There are also fewer deputy county court DJs with a solicitor background (415 compared with 428 in 2016). Barristers accounted for 30 per cent of this cohort (195, up from 178 in 2016).
Further up the judicial ladder, solicitor presence drops sharply. Only 6 per cent of recorders are former solicitors (68, compared with 959 barristers), and 11 per cent are circuit judges (69 compared with 557 barristers).
They fare better as masters and deputy masters (36 and 44 per cent respectively) but nearly vanish in the High Court upwards. Only one deputy High Court judge was a solicitor – former head of Capsticks clinical negligence department Peter Marquand – compared with 61 former barristers. And there is only one former solicitor in the Court of Appeal, Gary – now Mr Justice – Hickinbottom, formerly at CMS Cameron McKenna, who was appointed in September 2016.
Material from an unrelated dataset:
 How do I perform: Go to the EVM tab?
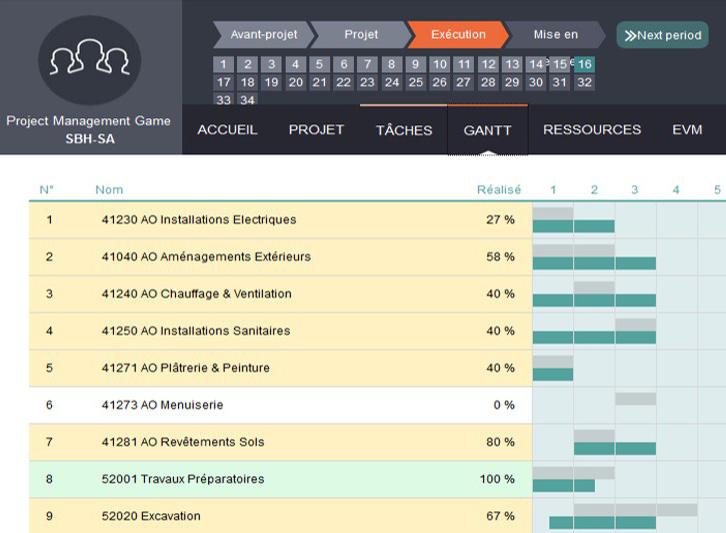click(687, 130)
Overall, however, the number of non-barrister judges has decreased from 37 to 34 per cent, a figure described as ‘disappointing’ by the Lord Chief Justice Lord Thomas in his introduction to this year’s judicial diversity statistics.
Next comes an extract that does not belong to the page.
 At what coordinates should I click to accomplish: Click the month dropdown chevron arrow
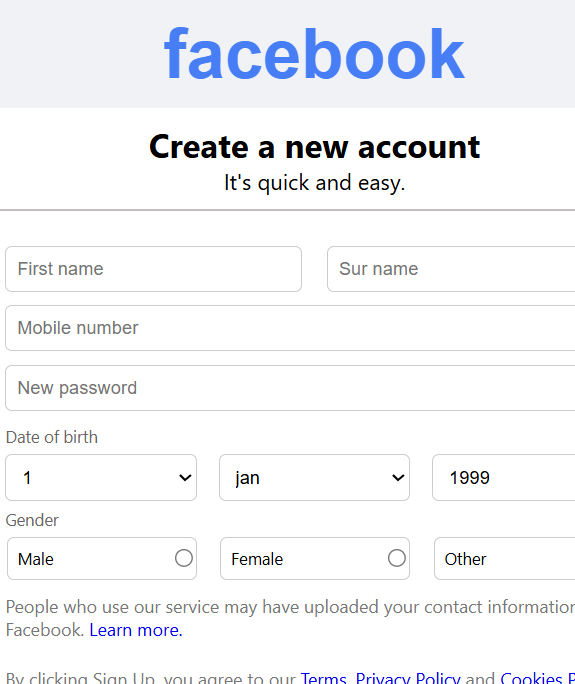[398, 478]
Tribunals were on the whole more diverse than courts in terms of professional background, ethnicity, and gender, but women lawyers remained under-represented at most levels of the judiciary – although the figures were similar to last year’s.
Just 28 per cent (890) of court judges and 45 per cent (806) of tribunal judges were female. This is consistent with last year. In the Court of Appeal, nine of the judges are women out of 38 (24 per cent), while in the High Court, women accounted for 22 per cent of judges (21 out of 97).
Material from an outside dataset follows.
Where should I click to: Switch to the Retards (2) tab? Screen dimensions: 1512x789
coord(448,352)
Overall, just under half of all court judges (49 per cent) and just under two-thirds of tribunal judges (62 per cent) aged under 40 were female.
BAME representation is virtually unchanged – and still astonishingly low – on the bench. Of the 3,134 court judges, only 5.5 per cent (173) have declared their ethnicity as BAME, just 0.5 more than last year.
Most BAME judges were under 40, where their number reached 10 per cent of the court judge group and 14 per cent of the tribunal judge group.
‘Despite the leadership that has been demonstrated over the last year, progress is not as fast as we would wish,’ Lord Thomas commented.
Convincing the next generation of BAME lawyers to become judges is a slow process but the Lord Chief Justice couldn’t hide his disappointment at the latest figures.
‘We remain very concerned about the slow recruitment of BAME judges and the downward trend of new non-barrister (solicitors and legal executives) judges, despite the dedicated work undertaken by the Judicial Diversity Committee,’ he said.
The committee was set up in 2013 and chaired by Lady Justice Hallett to develop initiatives to encourage lawyers from under-represented backgrounds to consider a career on the bench.
This has included evening ‘outreach events’ where prospective judges have attended panel discussions and have been given the opportunity to meet serving judges. ‘They may sow the seed of wanting to join the judiciary years ahead, when they are ready to apply,’ said Lord Thomas. Since 2015, the committee has also run ‘increasingly popular’ application workshops.
In a bid to attract more solicitors and legal academics to the senior judiciary, the eligibility of the High Court programme this year has been extended to those without litigation experience.